(Saved entries)
━━━━━━━━━━

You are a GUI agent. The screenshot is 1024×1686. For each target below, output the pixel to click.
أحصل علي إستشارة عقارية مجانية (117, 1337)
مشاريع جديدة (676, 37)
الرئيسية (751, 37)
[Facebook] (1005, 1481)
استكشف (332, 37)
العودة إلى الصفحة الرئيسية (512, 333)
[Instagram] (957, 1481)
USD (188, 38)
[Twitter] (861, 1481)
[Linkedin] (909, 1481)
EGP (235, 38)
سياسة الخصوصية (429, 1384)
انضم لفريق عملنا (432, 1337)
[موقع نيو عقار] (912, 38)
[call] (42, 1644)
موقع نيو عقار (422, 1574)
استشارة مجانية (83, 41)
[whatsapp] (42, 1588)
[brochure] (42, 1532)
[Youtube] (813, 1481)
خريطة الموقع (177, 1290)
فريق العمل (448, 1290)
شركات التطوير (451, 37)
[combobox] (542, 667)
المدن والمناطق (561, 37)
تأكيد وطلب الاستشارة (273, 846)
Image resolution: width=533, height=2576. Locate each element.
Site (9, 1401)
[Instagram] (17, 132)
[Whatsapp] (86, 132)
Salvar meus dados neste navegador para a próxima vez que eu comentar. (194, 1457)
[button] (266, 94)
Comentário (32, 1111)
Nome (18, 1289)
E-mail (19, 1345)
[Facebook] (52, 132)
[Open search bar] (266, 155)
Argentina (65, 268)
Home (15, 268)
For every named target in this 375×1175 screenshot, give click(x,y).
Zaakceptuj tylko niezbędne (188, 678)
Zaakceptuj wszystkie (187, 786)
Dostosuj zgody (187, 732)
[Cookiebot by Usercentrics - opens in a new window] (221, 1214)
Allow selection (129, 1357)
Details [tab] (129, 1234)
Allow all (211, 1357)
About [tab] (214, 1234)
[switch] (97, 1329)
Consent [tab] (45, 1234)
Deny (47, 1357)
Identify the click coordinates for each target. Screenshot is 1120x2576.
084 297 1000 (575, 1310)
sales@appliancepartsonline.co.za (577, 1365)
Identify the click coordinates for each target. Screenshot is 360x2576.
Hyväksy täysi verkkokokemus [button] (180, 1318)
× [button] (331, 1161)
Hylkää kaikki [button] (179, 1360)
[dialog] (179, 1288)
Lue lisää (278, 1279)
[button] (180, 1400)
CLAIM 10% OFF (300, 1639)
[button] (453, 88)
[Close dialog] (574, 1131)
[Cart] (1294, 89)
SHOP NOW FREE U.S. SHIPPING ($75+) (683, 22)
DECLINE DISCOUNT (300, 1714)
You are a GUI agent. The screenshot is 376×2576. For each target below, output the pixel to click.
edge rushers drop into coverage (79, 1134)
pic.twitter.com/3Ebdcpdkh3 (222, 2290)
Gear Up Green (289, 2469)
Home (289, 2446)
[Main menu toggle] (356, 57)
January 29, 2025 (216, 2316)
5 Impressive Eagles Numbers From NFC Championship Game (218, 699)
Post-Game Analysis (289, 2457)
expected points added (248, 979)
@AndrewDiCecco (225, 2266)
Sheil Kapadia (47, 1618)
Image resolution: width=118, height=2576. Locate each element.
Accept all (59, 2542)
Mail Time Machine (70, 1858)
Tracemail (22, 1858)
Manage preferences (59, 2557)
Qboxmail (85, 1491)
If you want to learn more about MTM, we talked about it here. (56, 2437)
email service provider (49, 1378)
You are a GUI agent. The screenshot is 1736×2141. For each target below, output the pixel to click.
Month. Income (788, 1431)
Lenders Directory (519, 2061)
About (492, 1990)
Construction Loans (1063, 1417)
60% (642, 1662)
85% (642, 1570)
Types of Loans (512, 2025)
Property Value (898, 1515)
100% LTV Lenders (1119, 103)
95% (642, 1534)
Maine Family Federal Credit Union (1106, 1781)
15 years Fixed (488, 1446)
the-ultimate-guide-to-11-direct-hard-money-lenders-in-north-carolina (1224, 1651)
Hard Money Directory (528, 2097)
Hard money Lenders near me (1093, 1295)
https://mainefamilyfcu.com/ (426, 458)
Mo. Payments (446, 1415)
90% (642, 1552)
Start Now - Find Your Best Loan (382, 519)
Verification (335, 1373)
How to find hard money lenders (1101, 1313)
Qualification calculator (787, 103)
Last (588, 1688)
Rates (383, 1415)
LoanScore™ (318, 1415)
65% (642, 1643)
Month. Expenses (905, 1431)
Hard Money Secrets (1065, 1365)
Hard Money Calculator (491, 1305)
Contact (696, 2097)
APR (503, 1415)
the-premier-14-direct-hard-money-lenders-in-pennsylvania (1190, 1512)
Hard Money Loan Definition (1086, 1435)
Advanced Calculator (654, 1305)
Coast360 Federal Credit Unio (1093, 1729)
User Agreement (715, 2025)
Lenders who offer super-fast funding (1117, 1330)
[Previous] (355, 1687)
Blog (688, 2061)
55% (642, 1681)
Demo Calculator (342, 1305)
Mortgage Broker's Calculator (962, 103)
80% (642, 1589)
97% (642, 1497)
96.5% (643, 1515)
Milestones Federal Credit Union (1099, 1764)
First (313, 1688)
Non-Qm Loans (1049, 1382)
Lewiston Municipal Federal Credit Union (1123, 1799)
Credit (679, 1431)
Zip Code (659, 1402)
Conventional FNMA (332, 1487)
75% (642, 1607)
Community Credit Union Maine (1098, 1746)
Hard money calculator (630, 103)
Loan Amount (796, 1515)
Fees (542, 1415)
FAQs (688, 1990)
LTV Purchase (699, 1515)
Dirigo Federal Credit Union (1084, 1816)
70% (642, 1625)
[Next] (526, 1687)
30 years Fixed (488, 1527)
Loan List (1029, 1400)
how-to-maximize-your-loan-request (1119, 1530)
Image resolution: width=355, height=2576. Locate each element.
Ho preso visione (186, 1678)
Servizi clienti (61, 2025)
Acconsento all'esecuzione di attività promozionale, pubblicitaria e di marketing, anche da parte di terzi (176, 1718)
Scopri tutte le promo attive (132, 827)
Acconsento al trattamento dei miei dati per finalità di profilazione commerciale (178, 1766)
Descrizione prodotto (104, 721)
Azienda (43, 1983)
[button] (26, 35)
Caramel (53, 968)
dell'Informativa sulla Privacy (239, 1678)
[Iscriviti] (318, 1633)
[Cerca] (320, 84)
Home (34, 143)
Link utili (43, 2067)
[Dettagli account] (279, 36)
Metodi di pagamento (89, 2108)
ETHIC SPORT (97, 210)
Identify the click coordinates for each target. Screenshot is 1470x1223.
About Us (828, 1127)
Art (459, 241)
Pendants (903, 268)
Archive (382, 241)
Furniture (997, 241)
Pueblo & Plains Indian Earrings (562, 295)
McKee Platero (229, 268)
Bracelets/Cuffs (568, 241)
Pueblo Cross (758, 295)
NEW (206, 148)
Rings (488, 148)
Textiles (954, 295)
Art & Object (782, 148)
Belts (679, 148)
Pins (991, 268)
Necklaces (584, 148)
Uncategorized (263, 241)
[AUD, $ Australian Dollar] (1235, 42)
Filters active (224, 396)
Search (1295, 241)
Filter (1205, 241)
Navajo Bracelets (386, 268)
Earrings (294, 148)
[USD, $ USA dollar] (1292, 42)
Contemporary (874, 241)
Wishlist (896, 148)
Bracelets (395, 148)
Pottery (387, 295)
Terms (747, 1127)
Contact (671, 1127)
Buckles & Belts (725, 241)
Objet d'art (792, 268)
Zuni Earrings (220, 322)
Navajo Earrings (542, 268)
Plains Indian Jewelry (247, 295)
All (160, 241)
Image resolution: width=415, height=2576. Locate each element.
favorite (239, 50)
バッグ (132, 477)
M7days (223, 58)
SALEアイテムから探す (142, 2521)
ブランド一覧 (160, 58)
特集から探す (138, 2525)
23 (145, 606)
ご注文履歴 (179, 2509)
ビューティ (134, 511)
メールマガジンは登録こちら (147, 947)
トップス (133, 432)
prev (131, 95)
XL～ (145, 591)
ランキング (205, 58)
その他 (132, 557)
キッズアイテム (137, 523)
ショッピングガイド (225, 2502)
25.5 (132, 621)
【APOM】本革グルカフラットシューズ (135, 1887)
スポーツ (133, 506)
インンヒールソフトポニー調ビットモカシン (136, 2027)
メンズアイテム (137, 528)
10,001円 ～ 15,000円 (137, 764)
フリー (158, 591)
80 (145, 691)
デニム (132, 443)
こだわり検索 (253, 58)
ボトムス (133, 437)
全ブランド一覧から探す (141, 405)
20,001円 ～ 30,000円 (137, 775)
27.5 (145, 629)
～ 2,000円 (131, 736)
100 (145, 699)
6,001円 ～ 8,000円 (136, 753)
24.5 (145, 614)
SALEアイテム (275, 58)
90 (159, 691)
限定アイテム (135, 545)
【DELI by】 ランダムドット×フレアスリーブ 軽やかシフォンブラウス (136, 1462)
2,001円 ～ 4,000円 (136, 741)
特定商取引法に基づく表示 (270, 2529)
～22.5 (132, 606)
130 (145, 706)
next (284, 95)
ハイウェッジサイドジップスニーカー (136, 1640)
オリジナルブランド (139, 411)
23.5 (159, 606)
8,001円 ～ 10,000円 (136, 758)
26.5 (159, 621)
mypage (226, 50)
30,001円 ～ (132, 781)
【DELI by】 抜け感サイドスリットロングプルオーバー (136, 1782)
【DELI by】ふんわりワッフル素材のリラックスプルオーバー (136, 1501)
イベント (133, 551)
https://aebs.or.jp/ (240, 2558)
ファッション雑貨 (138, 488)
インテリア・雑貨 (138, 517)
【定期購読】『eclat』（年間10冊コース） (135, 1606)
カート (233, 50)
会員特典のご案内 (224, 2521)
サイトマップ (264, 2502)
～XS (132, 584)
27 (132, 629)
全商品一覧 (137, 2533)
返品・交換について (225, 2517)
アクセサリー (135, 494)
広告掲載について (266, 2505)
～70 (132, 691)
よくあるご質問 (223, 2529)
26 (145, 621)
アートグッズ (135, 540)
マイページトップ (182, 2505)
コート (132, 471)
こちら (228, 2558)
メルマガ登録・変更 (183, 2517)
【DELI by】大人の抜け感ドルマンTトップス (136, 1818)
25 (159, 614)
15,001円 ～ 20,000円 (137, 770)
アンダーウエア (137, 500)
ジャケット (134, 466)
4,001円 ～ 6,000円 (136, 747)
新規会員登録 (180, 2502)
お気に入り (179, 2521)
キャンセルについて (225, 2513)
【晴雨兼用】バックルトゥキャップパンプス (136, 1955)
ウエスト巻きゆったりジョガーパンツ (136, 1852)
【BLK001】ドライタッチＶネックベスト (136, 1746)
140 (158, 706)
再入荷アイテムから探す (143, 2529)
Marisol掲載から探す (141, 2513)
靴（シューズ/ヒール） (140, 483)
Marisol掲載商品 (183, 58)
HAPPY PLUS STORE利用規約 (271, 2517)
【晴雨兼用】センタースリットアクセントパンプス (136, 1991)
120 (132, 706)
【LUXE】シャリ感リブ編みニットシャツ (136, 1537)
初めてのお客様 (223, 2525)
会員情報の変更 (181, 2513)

━━━━━━━━━━

#### Description of the task
Your whole answer should be one number, the count of lines in the records that hold "DELI".

#### Response to the task
4